Mas, ao longo do caminho, também conheci muitas mulheres que estavam passando pela mesma coisa. Eu disse: não, vou mostrar a eles que é possível.
Como foi o processo de contratação de pessoas, especialmente de mulheres? Como o seu empoderamento feminino influenciou isso?
Bom, eu definitivamente tinha que ser melhor, ou ter o melhor de tudo que eu queria fazer. Então, para começar, eu sabia que se eu fosse estar naquele ambiente, eu teria que fazer uma tequila excelente e de alta qualidade que superasse muitas coisas, porque eu estava no olho do furacão. Comecei a trabalhar, e apenas mulheres eram contratadas, e não somente porque eu queria, mas também porque a maioria dos homens vai para os Estados Unidos ou outros lugares para procurar emprego.

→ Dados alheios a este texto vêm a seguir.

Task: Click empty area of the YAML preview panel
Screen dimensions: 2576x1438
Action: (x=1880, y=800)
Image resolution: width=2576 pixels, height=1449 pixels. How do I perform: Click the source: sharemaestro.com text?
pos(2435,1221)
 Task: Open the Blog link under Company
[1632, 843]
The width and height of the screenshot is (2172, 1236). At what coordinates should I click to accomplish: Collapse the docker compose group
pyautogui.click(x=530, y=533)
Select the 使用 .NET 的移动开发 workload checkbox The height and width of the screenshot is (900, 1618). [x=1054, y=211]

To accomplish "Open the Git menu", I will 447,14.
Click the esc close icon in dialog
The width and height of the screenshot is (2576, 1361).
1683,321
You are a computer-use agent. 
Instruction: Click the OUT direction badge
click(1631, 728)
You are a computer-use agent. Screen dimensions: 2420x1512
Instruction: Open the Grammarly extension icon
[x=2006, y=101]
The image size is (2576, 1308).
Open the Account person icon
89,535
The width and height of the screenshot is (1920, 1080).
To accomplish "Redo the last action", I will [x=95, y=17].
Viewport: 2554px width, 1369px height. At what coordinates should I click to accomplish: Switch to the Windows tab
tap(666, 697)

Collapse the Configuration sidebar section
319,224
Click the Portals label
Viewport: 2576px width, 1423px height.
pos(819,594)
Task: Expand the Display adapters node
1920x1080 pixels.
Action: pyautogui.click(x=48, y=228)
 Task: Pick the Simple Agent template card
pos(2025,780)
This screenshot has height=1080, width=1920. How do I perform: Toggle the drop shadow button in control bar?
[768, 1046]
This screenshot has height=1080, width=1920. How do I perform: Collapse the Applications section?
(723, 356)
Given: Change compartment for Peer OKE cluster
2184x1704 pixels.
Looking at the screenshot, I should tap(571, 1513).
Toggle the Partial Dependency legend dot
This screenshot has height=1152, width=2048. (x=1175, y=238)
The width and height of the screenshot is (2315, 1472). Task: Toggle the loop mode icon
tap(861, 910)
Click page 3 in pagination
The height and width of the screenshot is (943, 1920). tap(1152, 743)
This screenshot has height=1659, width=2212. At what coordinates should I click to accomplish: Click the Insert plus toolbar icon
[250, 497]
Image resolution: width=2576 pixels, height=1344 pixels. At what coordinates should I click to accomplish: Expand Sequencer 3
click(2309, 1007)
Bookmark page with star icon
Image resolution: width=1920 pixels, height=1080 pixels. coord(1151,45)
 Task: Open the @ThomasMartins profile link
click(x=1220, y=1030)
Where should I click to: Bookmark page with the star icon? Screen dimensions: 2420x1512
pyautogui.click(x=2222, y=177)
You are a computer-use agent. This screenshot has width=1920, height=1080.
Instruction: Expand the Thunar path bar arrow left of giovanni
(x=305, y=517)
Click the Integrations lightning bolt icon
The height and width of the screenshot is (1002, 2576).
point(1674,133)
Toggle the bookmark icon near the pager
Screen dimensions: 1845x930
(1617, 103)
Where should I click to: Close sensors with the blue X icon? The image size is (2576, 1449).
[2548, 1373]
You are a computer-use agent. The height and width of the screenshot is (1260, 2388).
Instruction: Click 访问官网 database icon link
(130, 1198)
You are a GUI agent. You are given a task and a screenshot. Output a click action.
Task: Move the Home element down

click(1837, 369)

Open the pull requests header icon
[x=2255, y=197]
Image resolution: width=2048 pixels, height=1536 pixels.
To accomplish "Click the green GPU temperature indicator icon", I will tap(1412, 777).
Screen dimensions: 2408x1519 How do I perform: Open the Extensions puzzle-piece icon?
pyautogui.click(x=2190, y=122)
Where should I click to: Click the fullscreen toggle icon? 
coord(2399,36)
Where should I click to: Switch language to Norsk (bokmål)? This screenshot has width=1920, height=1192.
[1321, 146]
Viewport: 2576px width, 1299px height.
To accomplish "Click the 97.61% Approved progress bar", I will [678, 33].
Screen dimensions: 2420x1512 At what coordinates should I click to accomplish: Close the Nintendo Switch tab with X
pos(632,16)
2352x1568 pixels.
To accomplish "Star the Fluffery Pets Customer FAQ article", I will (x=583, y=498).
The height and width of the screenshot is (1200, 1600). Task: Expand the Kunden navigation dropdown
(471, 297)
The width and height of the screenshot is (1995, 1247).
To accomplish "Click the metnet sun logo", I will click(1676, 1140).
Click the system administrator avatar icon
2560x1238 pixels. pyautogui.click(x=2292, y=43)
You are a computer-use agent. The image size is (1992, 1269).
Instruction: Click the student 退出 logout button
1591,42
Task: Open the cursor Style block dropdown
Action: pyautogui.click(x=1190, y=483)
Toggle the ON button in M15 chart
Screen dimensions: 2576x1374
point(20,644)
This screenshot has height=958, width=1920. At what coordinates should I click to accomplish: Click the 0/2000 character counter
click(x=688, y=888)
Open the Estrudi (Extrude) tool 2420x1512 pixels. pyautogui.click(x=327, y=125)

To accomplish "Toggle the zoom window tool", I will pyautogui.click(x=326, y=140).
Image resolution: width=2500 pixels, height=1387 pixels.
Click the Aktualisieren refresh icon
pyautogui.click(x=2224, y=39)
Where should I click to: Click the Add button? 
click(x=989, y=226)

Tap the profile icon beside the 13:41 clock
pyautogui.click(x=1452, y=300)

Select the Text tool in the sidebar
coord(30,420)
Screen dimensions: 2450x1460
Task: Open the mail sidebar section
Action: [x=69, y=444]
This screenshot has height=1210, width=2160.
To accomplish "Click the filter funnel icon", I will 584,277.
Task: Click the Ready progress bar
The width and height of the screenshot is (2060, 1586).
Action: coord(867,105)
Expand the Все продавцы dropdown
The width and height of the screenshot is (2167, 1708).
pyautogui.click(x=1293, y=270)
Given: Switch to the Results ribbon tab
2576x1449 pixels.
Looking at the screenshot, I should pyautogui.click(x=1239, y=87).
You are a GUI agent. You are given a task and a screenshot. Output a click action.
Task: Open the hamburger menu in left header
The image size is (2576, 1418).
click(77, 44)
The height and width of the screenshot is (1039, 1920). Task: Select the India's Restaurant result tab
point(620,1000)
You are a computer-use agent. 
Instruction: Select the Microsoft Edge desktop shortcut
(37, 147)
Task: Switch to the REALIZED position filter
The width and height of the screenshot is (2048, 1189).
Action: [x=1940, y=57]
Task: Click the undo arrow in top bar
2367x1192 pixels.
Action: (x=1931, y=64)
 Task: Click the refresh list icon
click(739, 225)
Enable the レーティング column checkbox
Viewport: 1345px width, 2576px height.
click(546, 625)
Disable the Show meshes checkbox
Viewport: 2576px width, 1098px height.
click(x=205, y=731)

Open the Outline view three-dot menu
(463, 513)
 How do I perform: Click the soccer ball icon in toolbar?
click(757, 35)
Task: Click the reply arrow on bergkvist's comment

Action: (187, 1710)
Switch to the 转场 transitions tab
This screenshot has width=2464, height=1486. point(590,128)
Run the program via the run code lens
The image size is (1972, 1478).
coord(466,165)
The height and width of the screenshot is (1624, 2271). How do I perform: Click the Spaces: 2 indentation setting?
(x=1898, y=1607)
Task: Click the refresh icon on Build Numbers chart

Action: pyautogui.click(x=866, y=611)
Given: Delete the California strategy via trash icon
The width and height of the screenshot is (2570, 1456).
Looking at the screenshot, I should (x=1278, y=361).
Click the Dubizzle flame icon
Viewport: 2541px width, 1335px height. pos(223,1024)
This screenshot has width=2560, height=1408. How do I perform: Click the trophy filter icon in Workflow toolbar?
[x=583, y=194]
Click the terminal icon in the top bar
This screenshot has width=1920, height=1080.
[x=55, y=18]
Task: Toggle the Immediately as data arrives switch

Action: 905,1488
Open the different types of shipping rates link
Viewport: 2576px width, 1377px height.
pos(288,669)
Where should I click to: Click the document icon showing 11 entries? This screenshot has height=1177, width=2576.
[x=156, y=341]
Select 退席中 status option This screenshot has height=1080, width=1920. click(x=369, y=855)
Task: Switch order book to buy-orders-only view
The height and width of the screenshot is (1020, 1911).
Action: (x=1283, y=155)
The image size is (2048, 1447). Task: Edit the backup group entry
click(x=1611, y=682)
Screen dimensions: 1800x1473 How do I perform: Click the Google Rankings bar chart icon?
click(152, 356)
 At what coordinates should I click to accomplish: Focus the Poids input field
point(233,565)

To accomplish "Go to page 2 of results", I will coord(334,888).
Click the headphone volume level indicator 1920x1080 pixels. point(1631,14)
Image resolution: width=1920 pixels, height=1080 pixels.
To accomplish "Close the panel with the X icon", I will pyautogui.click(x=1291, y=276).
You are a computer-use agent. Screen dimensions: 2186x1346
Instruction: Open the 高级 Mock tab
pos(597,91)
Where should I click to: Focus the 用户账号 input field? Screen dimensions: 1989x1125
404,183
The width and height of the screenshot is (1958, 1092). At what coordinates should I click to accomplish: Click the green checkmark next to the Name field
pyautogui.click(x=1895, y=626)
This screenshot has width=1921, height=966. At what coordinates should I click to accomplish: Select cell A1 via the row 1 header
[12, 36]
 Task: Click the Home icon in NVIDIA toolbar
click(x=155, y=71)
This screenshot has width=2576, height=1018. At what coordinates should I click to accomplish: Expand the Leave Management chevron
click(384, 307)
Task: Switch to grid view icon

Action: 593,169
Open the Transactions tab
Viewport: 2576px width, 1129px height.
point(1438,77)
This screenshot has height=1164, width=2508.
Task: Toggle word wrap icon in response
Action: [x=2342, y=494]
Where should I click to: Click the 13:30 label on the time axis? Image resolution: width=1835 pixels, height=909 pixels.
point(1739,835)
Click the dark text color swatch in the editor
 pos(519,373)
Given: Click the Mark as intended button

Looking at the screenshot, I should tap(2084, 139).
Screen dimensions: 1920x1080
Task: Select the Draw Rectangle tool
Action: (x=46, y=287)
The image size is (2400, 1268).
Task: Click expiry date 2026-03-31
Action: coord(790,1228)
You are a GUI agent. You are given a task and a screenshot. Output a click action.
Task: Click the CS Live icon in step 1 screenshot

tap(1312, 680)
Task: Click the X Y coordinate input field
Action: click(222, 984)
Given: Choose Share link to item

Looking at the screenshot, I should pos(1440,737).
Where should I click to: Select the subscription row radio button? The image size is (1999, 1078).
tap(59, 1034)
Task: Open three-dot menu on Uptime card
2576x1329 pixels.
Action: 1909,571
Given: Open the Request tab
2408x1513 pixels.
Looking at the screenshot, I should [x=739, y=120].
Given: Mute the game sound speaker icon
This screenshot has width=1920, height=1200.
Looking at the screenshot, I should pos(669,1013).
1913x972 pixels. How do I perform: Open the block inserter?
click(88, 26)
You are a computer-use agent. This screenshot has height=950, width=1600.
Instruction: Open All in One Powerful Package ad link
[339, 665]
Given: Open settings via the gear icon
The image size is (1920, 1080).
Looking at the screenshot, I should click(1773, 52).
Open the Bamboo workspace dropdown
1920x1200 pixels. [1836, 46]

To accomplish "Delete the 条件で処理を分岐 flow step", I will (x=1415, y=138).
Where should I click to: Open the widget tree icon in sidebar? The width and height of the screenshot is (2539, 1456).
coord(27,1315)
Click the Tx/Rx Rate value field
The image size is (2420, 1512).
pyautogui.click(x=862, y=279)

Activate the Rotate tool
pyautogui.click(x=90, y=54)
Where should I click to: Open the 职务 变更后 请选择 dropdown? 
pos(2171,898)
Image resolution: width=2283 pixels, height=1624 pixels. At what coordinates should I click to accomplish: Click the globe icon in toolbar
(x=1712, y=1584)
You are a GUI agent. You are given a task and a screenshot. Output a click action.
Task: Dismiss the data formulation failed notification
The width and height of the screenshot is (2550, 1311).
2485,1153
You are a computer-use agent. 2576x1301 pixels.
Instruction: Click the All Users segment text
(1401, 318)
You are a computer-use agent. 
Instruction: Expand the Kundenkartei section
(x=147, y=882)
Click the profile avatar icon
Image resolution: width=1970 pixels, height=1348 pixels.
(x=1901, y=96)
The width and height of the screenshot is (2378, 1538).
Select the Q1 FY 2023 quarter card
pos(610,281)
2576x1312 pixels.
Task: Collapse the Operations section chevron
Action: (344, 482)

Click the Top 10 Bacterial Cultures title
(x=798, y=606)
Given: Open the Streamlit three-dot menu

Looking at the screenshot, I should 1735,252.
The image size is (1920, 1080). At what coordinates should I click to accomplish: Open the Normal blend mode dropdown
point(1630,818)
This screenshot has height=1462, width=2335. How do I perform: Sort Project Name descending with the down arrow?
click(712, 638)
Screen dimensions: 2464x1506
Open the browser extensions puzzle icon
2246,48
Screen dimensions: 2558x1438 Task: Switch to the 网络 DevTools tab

A cidade estava cheia de filhas, mães, avós, que queriam fazer alguma coisa. Então, o fato de eles terem acreditado em mim, ou seja, me deu motivação para fazer isso agora. Então, nos unimos porque as mulheres realmente têm um poder e energia incríveis, que me ajudaram a continuar. Quando eu quis jogar a toalha, isso me deu forças. Foi assim que crescemos.
Como surgiu a ideia de fazer uma tequila que teletransportasse os consumidores para o México no primeiro gole?
Eu queria muito fazer uma tequila do México, que falasse sobre esse país. E me ocorreu que eu amo as lendas do meu de lá, então, por que não seguir nesse caminho? Comecei a procurar lendas muito antigas, onde falavam sobre magia, amor e mulheres e o que elas podiam fazer.
Assim surgiu o Leyendas de México. Eu queria que quando uma garrafa chegasse em qualquer lugar do mundo, eles dissessem: “tequila Lendas do México, uau, vamos saber mais da lenda mágica e da cultura de lá”, como uma experiência mesmo e não somente uma bebida alcoólica.
A senhora sempre gostou de tequila ou foi algo que aconteceu depois da conversa com seu pai?
Eu realmente não gosto de beber, quase não bebo, então, no começo para mim, não era algo tão atrativo. Mas, no momento em que você está destilando, os cheiros, as experiências que você tem e tudo mais são transformadoras. Comecei a sentir o cheiro do agave, de maçã, de abacaxi, e se você deixar fermentar um pouco mais, você tem outros aromas, outras notas. Foi assim que comecei a me apaixonar pela minha tequila.
E quanto produzem por ano?
Bom, na contramão de outras empresas de tequila, que fecharam e faliram, nós sobrevivemos, e desde a pandemia, crescemos cinco vezes mais. Estamos produzindo cerca de 20 mil litros diariamente, e temos sempre todos os nossos tanques cheios. Em termos de exportação, temos apenas um contêiner no momento.